- [Provided passage]:

----

Developing Behaviours for Learning

Paul Main

Behaviour for Learning: A teacher's guide to building the academic skills of a life-long learner.

What are behaviours for Learning?

Successful school systems are multi-dimensional and depend on a wide variety of variables including the quality of pedagogy and positive relationships. To succeed in a school community, learners need to develop a certain set of attributes or 'Learning Behaviours'. The good news is that these positive behaviours are indeed 'learnable'. At Structural Learning, we have created a taxonomy and progressional roadmap that documents how children can successfully develop these attributes. 


Developing Behaviour for Learning

Successful learning behaviours include an overlap of cognitive and behavioural habits and skills. These attributes all have names and have been studied by developmental and educational psychologists for decades. Within our framework we refer to them as 'Learning Skills'. That is, they are both the mechanism of a successful learning outcome and the end product. To give you a concrete example of an effective learning outcome, let's look at Oracy. We want our learners to be confident speakers, this is an essential skill in life. But Oracy is also a classroom tool for building deep knowledge. It's possible for teaching strategies to address both the short-term and long-term goals of an education if we think of behaviour for learning this way.

----

- [Given information]:
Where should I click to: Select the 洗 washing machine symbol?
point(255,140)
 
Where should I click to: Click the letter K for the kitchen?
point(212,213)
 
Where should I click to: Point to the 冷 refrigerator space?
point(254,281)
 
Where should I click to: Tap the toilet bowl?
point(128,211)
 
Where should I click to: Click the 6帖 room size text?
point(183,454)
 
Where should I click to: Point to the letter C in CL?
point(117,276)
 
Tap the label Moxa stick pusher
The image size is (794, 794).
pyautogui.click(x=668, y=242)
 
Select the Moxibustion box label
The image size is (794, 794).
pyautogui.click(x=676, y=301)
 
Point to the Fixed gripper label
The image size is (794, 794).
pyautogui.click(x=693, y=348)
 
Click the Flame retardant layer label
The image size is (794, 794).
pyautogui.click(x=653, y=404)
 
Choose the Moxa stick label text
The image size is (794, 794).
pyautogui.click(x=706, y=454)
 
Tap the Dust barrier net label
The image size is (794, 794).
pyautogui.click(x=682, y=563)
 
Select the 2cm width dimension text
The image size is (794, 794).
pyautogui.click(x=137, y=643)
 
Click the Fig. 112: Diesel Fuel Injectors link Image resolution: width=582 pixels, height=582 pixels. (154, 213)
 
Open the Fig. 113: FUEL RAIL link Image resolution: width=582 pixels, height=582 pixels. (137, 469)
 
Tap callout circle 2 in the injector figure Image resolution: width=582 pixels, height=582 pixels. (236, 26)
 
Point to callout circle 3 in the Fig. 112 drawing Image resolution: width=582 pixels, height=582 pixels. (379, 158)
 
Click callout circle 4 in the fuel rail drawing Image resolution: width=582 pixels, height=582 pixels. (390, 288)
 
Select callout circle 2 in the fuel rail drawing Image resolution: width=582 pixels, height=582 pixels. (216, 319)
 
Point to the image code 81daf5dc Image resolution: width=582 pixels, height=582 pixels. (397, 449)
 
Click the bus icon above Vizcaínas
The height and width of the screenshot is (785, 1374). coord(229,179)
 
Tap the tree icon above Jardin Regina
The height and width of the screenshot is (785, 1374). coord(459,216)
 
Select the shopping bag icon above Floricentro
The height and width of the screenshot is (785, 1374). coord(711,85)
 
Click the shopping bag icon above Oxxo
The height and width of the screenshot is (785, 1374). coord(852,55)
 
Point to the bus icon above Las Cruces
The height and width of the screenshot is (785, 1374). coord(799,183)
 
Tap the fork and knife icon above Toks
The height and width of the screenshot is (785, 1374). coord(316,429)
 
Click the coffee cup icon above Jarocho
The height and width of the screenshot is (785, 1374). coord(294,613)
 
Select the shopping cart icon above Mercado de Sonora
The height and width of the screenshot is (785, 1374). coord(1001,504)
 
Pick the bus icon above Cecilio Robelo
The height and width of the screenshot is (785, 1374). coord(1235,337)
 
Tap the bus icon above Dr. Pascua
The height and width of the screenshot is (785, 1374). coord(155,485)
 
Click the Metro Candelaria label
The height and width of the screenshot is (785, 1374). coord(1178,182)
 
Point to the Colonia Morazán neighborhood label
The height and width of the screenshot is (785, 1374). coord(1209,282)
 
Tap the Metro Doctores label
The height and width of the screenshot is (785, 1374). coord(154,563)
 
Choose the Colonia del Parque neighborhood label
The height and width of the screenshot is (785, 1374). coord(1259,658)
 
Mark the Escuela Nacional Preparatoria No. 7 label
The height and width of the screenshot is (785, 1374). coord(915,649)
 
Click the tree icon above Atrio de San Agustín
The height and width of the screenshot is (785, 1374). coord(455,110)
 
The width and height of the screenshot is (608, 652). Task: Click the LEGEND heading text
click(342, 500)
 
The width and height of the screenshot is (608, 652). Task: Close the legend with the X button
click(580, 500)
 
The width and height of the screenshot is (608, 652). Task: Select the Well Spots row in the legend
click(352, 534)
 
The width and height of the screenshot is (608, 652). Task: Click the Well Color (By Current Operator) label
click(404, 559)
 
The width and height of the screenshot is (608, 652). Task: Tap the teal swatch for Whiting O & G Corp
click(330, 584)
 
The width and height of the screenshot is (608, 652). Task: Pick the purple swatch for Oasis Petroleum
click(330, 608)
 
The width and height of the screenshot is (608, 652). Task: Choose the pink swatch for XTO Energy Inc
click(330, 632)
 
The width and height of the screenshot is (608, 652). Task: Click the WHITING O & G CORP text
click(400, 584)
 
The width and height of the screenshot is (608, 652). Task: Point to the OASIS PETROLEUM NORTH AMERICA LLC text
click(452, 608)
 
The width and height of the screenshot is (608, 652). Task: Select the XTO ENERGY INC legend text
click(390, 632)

----

- [Exercise tasks]:
1 - In the entries, reproduce every line from the one containing "Current Operator) label" up to and including the one containing "click(400, 584)".
2 - Write a continuation of the passage on behavior for learning, picking up after its final sentence.
The passage on behavior for learning and the entries are unrelated material.

- [Answers for the exercise]:
1 -
The width and height of the screenshot is (608, 652). Task: Click the Well Color (By Current Operator) label
click(404, 559)
 
The width and height of the screenshot is (608, 652). Task: Tap the teal swatch for Whiting O & G Corp
click(330, 584)
 
The width and height of the screenshot is (608, 652). Task: Pick the purple swatch for Oasis Petroleum
click(330, 608)
 
The width and height of the screenshot is (608, 652). Task: Choose the pink swatch for XTO Energy Inc
click(330, 632)
 
The width and height of the screenshot is (608, 652). Task: Click the WHITING O & G CORP text
click(400, 584)

2 -
Monitor behaviours for learning
Monitor behaviours for learning more precisely

Effective Behaviour for Learning includes...

Learning to learn. Students must be able to identify their own strengths and weaknesses, as well as those of others. They need to know how they can improve themselves through self-assessment and reflection on what has been learned.

Self-regulation. Students have the ability to control their emotions and impulses when faced with challenging situations or difficult tasks. This includes being able to delay gratification so that more important goals may be achieved.

Motivation. Students should understand why it is worthwhile to study a subject and persist at times when motivation wanes.

Critical thinking skills. Students develop an understanding of different ways of knowing and apply this knowledge appropriately to solve problems.

Communication skills. Students use language effectively both orally and written. They also demonstrate empathy by listening carefully to other people’s views before responding.

Creativity. Students show originality and imagination in solving problems and developing new ideas.

Problem Solving Skills. Students recognise patterns and relationships between things and events. They then make connections between these concepts and draw conclusions about them.

Mathematical Thinking. Students become adept at using mathematics to model real world phenomena. For example, students might construct graphs showing trends over time, predict future outcomes based on current data, calculate probabilities, etc.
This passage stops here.